* [Aim of the task] The answer must reproduce exactly the lines from the one with "Instruction: Open Связь" through the end of the material, and it must contain no pictures.

* [Supplied material]

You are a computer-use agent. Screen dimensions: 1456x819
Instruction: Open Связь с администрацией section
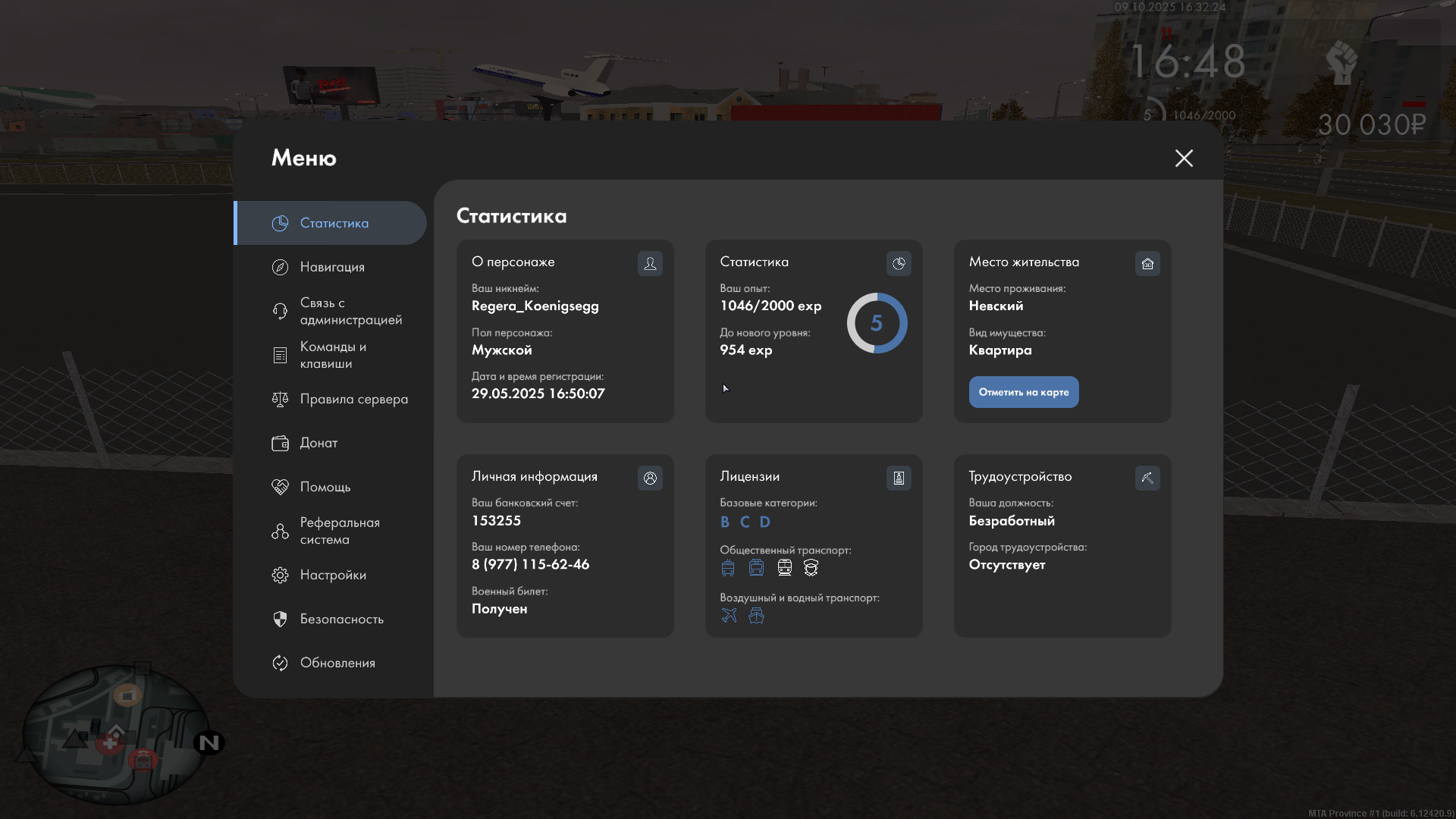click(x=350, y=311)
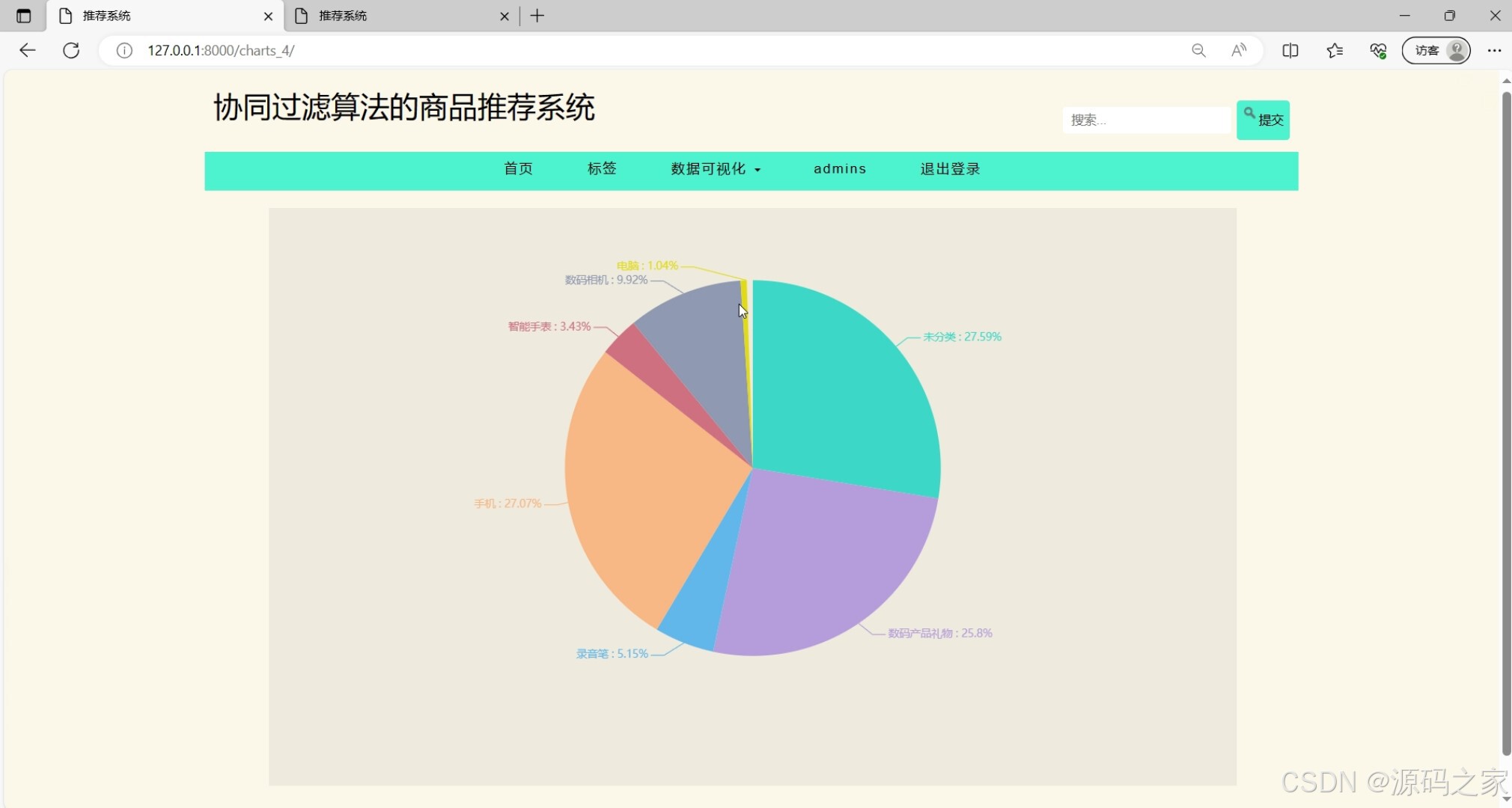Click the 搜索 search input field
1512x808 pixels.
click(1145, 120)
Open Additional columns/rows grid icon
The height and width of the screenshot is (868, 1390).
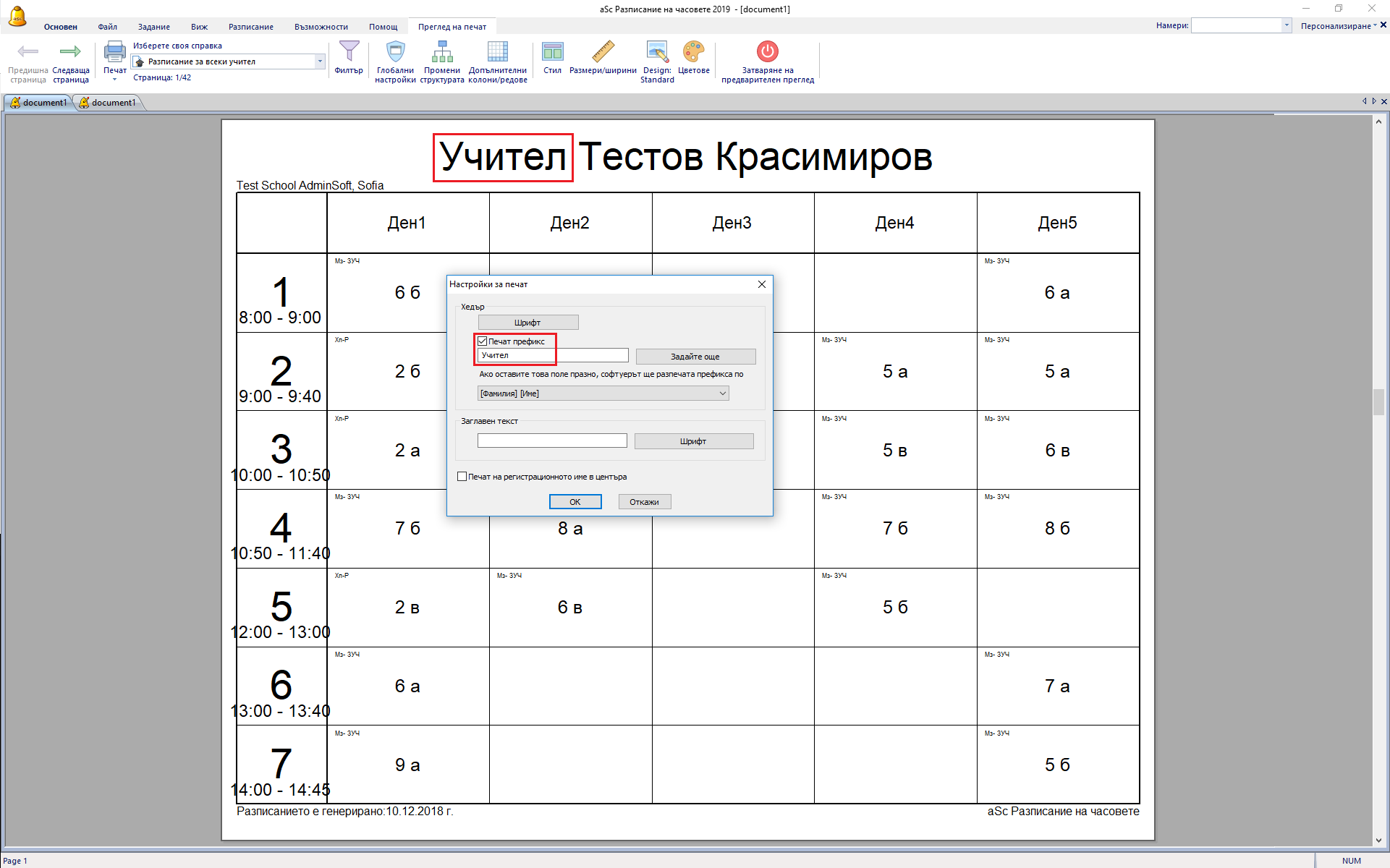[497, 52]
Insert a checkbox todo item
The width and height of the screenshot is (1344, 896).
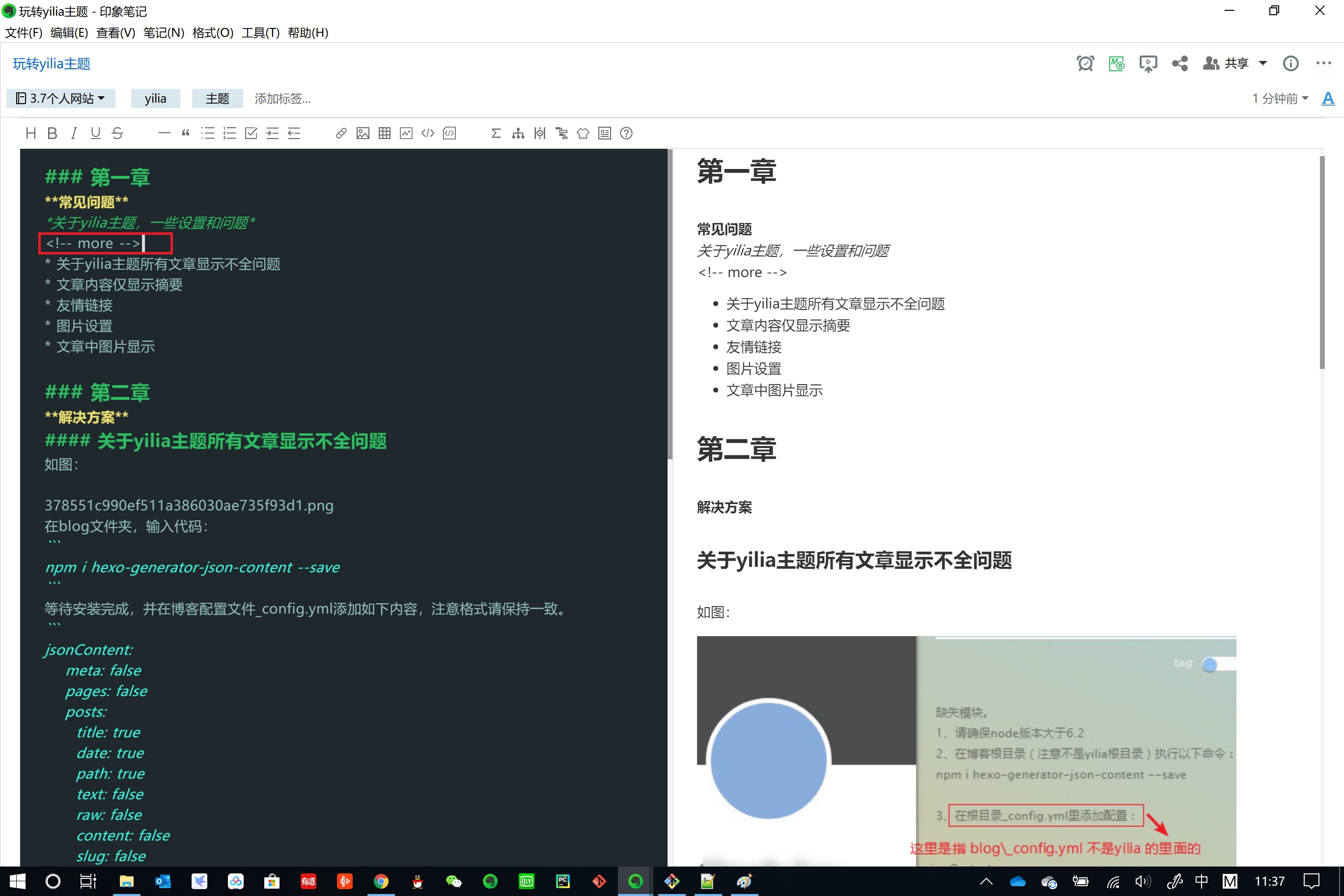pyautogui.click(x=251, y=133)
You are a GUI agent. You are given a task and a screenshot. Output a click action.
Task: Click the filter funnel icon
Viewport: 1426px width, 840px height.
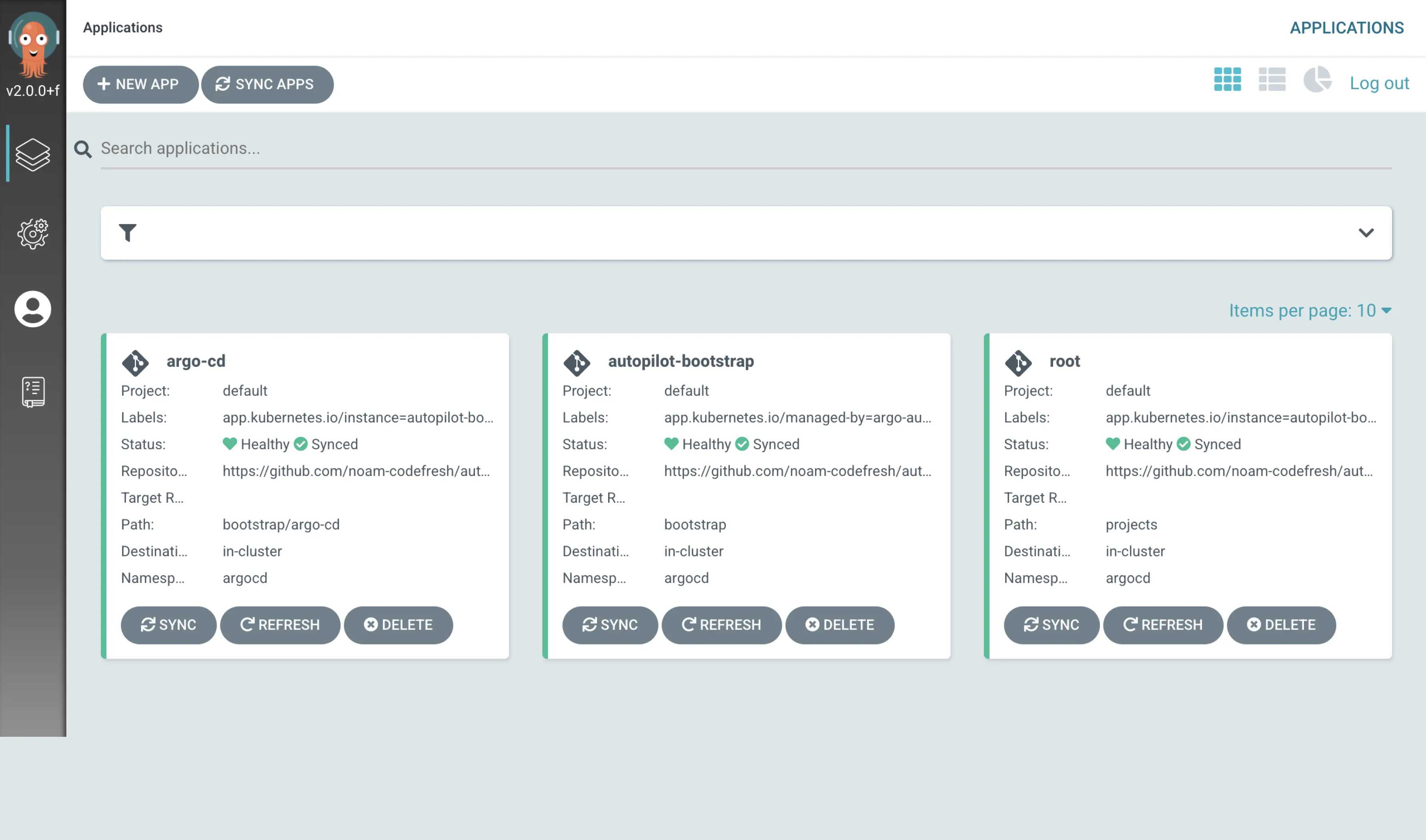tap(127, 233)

* [Response to this task]
Instruction: Open Связь с администрацией section
click(x=350, y=311)
Click the 搜索 search input field
1512x808 pixels.
click(1145, 120)
Open Additional columns/rows grid icon
The height and width of the screenshot is (868, 1390).
[497, 52]
Insert a checkbox todo item
The width and height of the screenshot is (1344, 896).
pyautogui.click(x=251, y=133)
You are a GUI agent. You are given a task and a screenshot. Output a click action.
Task: Click the filter funnel icon
Viewport: 1426px width, 840px height.
tap(127, 233)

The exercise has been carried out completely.